Goal of the exercise =>
In the dialogue below, what does FER say many people congratulate themselves on?

FER They may be in the midst of two or three hundred. Do you think that in any meeting the bulk enter into the idea of the sanctuary, or the place of priests?
W.E. Why do we not?
FER Many care little about it; they have come out of church or chapel to a more correct and scriptural order of things, and they doubtless get a certain benefit from the meetings, etc., but they do not enter into the reality of the sanctuary. They congratulate themselves on having got away from one man ministry to a place where there is liberty of ministry; I do not know that they get much farther.
GW The reason I was surprised was that I thought everything in new creation [p. 296] was collective.
FER You must enter individually into what is, in its own proper character, collective.
PH Have you not said that in the assembly you lose your individuality, and it is a company.
FER I think you do properly, but you must get the apprehension individually in the first instance.
PH Would not the Spirit of God be hindered in those who were in the right state by those who were not?

Information provided =>
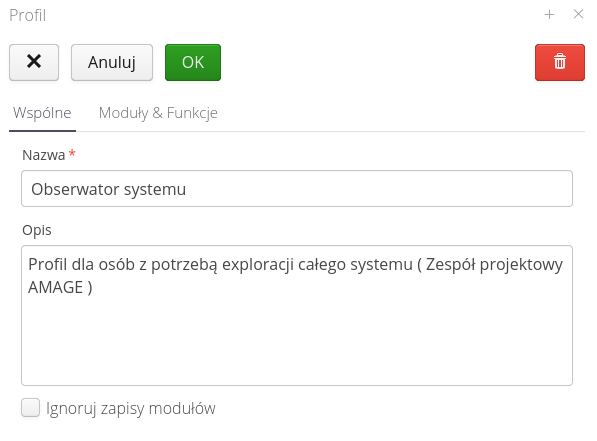Delete the profile with the red trash button

click(560, 62)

Exercise solution =>
On having got away from one man ministry to a place where there is liberty of ministry.